My hypothesis is that the 23.1 month blended mOS from surgery as compared to the 15-17 months SOC from surgery is rather modest at first blush---20.1 months from randomisation and I would assume that you would need to subtract from the 15-17 months from surgery SOC marker to get to a randomised apples to apples comparison. The delta roughly remains the same even though the measuring stakes have changed. Anyway, this blended mOS does not tell the whole story.
From the blended data, we have seen the blended mOS results on methylated MGMT. In fact, it appears even in the case of unmethylated MGMT, that this blended mOS is quite striking in addition to methylated. I don't know to what extent MGMT+ and - correlate with mesenchymal but the expression of MGMT and mesenchymal appears to be different. One has to do with the on/off cellular repair switch and the other with the extent of the micro-tumour suppressive environment or how immunogenic the particular classification may be. Mesenchymal and MGMT may be additive and/or overlapping to some extent. It also appears that the vaccine may work to some extent on other classifications including classical(EGRFviii--there is some correlation seen with methylated MGMT) and the other two classifications, although I think the vaccine effect there is rather de minimis. This overall subgrouping is rather large and could be 40%-50% of the clinical pool of patients. You would think that this overall grouping would have a significantly more robust mOS than the blended mOS. And as Dr. Ashkans confirmed, DC VAX works across all groups[to varying degrees].
However, weighing down on this more robust mOS is the "placebo" arm composed of non-X and Xovers. Any extension of the X-overs would be relatively minor, I would surmise. Pure placebo and the population with little to no effect would also weigh heavily on the blended mOS in addition to X-overs. Thus, what appears to be a modest overall blended mOS, may really mean that the vaccine works extremely well in some subgroups but not so well in others and further, that it does not work very well for the X-overs(late treatment). In this regard, very few of the X-overs, I believe only three as reported by a MB poster, had resections. And recurrent GBM may manifest itself as a very aggressive mesenchymal strain(which is susceptible to DC VAX), extensive mutation from the original tumour(s)and with greater tumour load all these factors severely mitigating a significant positive effect on survival. Further, in these circumstances, one would expect to see some separation between the two arms.

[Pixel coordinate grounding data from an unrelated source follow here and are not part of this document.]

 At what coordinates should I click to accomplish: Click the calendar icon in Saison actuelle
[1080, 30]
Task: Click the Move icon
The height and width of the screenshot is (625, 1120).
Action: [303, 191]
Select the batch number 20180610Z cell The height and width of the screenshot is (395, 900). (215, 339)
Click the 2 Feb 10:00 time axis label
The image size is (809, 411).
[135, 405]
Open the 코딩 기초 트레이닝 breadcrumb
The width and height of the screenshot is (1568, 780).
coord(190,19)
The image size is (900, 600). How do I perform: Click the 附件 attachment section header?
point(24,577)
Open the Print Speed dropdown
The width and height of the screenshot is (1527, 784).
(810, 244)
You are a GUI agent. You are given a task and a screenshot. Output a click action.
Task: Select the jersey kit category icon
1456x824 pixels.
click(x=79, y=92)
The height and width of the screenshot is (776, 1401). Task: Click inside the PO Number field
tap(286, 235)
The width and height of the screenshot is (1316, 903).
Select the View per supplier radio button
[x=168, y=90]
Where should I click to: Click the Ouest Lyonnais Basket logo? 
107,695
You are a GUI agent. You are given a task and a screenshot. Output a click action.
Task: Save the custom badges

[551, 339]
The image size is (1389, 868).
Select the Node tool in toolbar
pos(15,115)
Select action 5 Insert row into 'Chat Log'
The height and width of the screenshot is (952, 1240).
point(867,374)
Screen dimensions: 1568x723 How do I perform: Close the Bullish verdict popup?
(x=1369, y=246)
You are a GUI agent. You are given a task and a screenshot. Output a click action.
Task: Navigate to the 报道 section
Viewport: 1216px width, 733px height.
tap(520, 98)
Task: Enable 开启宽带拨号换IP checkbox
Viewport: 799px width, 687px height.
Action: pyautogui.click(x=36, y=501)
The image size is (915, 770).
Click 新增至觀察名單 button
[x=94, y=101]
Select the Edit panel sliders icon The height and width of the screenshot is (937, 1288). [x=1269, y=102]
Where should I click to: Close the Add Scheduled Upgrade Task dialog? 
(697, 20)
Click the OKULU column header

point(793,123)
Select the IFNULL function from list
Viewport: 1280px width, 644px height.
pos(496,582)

As I explained in a previous post and at the risk of being repetitive, top line results just by the numbers may not be too meaningful by themselves. Good clear commentary will go a long way to prevent twisting what is good news into bad. I believe the spring refresh will not only confirm but overall will improve upon the already striking data we have seen in the publication.
Thus, I would conclude that the chances of success and ultimate approval by RAs are very encouraging. I also think that big P will see this and break ranks. This is digital. Either big or zero. I believe there are good odds for big. LP, and indeed all longs, may be able to go to a bigger home after all is said and done. Go big or go home indeed. JMHO.